MrAnchovy Mon 07-Jan-13 19:40:18

I suppose what I am most scared of is him falling foul od IR35 legislation.

If he stays self employed he has nothing to fear from IR35, it only applies to contractors who use a limited company.

If HMRC decide that work under the contract is employment, they will ONLY chase the employer in these circumstances.

Journalism is a profession with a lot of freelancers so most companies know the score so if they are offering a PAYE rate on a SE contract it sounds like whoever is hiring is not talking to their HR/procurement people: when they do, don't be surprised if it gets messy.

MrAnchovy Mon 07-Jan-13 19:42:15

"I don't think you have to do anything immediately,"

You have to inform HMRC that you are self employed, and start paying Class 2 NI contributions immediately.

MrAnchovy Mon 07-Jan-13 19:51:06

"I don't think you have to do anything immediately, just make sure he saves up his tax, etc, then see an accountant when there's a bit of cash spare?"

That's really not a good idea. No reputable accountant will charge you for an initial discussion - and for someone self employed many will not expect payment until they have some work to do, which is not going to be until April (tax return) at the earliest. Do check first though.

If he is going to be self employed there are lots of things he needs to know before he starts work - keeping receipts for travel tickets for example (a pain if you work in London because you need to register your Oyster card in advance).

GlobalDisaster Mon 07-Jan-13 20:53:27

I concur, it does sound dodgy. If they ask for contracted hours they must/should have contracted pay. Get busy looking for a proper job. Sometimes/often,companies are lax when it comes to paying on time.

Keep receipts for everything. He can offset a lot of expenses against his self assessment form.

I work in similar environment and sign off time sheets. It sounds rather dodge to me, our company will not pay anyone on the terms your DH has been put. Everything has to go via payroll PAYE.

Good point global. He must ask immediately what the terms if payment are and find a good contact in the accounts payable dept. I betcha he experiences lots of 'lost' invoices.

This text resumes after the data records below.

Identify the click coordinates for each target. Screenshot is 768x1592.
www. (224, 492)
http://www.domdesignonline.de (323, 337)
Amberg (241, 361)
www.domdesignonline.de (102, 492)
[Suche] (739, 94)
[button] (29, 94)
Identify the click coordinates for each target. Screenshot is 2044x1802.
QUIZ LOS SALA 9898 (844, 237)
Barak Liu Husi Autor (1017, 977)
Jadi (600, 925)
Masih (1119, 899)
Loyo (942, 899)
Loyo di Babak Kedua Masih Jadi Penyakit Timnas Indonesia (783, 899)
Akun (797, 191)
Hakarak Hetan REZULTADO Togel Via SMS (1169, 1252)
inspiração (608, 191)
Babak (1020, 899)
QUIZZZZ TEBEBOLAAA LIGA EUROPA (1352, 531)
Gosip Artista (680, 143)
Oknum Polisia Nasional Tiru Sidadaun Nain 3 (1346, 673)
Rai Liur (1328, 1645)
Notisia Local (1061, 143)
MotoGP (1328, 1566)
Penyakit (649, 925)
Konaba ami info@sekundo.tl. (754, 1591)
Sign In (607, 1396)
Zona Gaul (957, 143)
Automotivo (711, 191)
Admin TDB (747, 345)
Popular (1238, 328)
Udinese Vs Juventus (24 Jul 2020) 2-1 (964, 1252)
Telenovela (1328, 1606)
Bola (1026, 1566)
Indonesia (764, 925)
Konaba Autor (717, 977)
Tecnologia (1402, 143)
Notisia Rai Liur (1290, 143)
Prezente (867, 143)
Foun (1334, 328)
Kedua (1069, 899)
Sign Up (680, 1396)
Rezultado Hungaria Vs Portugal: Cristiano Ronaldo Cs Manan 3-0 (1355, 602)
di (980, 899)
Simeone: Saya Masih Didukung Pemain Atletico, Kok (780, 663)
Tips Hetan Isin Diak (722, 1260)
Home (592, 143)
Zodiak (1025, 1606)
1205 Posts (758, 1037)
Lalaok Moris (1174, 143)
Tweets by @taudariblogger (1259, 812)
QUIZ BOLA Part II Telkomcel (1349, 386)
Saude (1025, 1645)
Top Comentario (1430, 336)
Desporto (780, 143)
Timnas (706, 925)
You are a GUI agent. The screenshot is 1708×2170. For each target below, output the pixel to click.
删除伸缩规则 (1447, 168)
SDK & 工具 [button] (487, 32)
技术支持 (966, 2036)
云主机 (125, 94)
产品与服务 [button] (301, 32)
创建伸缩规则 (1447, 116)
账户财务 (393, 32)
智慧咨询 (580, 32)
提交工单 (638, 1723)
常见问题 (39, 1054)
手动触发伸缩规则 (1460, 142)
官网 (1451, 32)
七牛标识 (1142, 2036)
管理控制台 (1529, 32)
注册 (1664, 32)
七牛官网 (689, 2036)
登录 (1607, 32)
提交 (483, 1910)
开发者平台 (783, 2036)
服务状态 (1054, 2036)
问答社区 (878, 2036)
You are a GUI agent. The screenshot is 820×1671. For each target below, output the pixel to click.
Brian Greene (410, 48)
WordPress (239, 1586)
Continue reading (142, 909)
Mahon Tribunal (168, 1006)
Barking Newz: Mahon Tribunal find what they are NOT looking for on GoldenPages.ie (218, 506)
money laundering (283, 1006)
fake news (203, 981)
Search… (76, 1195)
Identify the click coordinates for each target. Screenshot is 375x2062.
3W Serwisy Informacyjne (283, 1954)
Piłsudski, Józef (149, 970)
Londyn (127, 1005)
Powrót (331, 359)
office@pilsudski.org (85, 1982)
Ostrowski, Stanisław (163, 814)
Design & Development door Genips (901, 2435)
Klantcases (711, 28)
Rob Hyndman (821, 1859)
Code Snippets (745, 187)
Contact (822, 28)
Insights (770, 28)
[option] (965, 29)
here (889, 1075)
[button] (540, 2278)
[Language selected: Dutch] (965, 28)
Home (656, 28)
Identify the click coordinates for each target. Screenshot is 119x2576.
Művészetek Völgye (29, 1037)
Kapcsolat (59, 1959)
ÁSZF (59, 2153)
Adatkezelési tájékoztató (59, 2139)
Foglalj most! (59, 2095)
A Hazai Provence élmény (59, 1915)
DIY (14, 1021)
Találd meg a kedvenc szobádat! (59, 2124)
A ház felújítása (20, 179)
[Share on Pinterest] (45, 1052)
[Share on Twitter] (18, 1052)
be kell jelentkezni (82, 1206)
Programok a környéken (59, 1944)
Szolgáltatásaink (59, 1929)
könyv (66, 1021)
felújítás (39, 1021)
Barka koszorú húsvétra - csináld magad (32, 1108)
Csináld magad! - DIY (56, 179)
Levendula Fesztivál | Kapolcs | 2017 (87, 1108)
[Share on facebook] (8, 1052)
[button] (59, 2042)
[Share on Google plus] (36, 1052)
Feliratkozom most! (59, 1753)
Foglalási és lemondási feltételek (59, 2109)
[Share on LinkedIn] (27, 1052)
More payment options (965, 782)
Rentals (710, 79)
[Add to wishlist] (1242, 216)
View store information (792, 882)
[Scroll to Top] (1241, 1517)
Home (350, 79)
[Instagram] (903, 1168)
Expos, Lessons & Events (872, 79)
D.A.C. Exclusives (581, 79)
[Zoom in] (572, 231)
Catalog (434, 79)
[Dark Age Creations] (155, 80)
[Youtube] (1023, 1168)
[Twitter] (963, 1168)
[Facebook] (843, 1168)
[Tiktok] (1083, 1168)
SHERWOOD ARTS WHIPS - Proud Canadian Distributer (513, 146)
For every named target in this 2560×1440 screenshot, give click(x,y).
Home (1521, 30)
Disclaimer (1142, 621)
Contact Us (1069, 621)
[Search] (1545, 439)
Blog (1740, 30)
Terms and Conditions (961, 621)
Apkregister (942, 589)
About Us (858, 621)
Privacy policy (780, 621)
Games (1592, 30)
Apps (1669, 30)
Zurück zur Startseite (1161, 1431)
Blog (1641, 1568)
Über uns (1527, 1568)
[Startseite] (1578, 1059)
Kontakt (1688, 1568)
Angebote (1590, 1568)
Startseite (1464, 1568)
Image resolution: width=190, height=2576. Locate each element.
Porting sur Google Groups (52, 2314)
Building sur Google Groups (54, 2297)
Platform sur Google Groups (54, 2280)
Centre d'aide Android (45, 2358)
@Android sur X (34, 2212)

Who is responsible for authorising his invoices, he should know who this is and actually stand over them to sign his for payment. It's poss an automated system which also would imply late payment.

Ruddy media.

WilsonFrickett Mon 07-Jan-13 23:24:53

Sorry Mr A, I meant he didn't need to panic today about not having an accountant, not that he didn't need to do anything at all. Badly expressed wink

ethelb Tue 08-Jan-13 09:28:13

Don't worry, we will be speakign to HMRC and union today. If things aren't then clear we will be speaking to an accountant.

I am also concerned about lost invoices, but there isn't a whole lot we can do abotu that, other than not be freelance, which doesn't appear to be an option at the mo.

littleducks Tue 08-Jan-13 10:32:22

Dh had this recently (working for a government departments hmm so presumerably not a taxavoidance issue)

He had to have a company invoice so initially went through an umbrella company (for speed) and then set up his own company and has an accountant etc. Its a bit odd because although he works for his own company he is not classed as self employed but an employee of said company.